Founder-led companies are truly different from manager-led companies.
Zuckerberg has many more moves available than Sundar does.
Founders in founder-led companies can take the steering wheel and turn it wherever they want, and the company must follow.
This means that a founder can navigate an org around an obstacle it cannot see or understand.
But it also means that if the founder is wrong, they can crash the organization: there's no one and no thing strong enough to counter-steer.
Founders have to know how to steer the organization they actually have, and if they missteer they can do a lot of damage, waste huge amounts of effort, and possibly crash the company.
Companies start out handling like sports cars, and slowly as they grow start to handle like big rigs.

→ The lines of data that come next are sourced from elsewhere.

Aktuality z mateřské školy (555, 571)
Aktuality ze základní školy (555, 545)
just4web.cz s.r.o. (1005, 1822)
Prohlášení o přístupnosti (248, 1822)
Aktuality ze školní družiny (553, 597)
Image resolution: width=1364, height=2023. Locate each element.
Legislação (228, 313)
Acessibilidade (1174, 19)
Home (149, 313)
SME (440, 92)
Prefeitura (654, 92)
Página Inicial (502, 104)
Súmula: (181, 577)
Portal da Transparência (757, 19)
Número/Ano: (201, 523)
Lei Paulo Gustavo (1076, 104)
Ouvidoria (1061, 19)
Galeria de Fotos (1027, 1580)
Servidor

You need to drive big rigs very differently.
A sports car you can turn on a dime; if you do that in a big rig you'll jack knife.
As the company gets larger, every steering adjustment cascades out through successive waves in the company, needing to be reinterpreted and ingested by teams and then transmitted onward.
If there's not enough slack, by the end of the chain it can be high-speed whiplash.
One of the best predictors of a post-PMF founder-led startup failing is when the company grows larger than any organization that any of the founders have previously worked at.
Being the boss is fundamentally different from being an employee, and that difference scales super-linearly with organization size.
You need to experience it to have the knowhow to navigate it.
If you haven't been in the emergent politics of an organization of that scale, you won't understand intuitively how they work.